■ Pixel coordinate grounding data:
▼▼▼
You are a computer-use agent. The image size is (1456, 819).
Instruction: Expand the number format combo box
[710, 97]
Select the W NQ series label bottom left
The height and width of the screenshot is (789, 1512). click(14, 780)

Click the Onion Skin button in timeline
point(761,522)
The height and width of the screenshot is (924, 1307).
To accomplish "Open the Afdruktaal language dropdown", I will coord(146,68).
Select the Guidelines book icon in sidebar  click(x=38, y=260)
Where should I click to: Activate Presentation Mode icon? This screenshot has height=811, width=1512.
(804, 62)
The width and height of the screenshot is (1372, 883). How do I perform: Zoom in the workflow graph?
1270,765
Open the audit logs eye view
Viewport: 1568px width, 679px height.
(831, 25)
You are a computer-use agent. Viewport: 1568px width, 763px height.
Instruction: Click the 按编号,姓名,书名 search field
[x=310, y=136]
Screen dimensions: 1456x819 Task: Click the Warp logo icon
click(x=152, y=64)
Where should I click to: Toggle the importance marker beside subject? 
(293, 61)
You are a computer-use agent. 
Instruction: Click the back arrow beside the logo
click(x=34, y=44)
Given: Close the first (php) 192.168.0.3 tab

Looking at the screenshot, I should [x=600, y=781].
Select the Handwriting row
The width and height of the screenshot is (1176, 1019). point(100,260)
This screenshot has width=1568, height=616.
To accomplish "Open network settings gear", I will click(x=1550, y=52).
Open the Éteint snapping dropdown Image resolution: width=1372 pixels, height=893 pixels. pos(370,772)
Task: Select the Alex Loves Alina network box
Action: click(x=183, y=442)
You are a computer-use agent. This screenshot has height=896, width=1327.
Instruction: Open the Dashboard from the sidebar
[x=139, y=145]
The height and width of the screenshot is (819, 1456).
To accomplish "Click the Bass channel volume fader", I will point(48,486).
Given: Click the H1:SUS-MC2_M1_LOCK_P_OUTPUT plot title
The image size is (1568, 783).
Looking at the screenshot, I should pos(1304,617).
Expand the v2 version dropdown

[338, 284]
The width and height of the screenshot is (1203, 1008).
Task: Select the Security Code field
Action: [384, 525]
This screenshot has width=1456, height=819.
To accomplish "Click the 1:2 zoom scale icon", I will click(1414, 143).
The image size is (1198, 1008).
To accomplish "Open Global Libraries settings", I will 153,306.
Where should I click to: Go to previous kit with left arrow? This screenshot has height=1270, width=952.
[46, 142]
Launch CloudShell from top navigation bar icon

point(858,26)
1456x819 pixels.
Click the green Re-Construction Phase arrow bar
▲▲▲
■ ASSIGNED TASK: In the entries above, which lines hold the string "accomplish"? Report all of them.

■ PROBLEM SOLUTION:
To accomplish "Open the Afdruktaal language dropdown", I will coord(146,68).
To accomplish "Open network settings gear", I will click(x=1550, y=52).
To accomplish "Click the Bass channel volume fader", I will point(48,486).
To accomplish "Click the 1:2 zoom scale icon", I will click(1414, 143).
To accomplish "Open Global Libraries settings", I will 153,306.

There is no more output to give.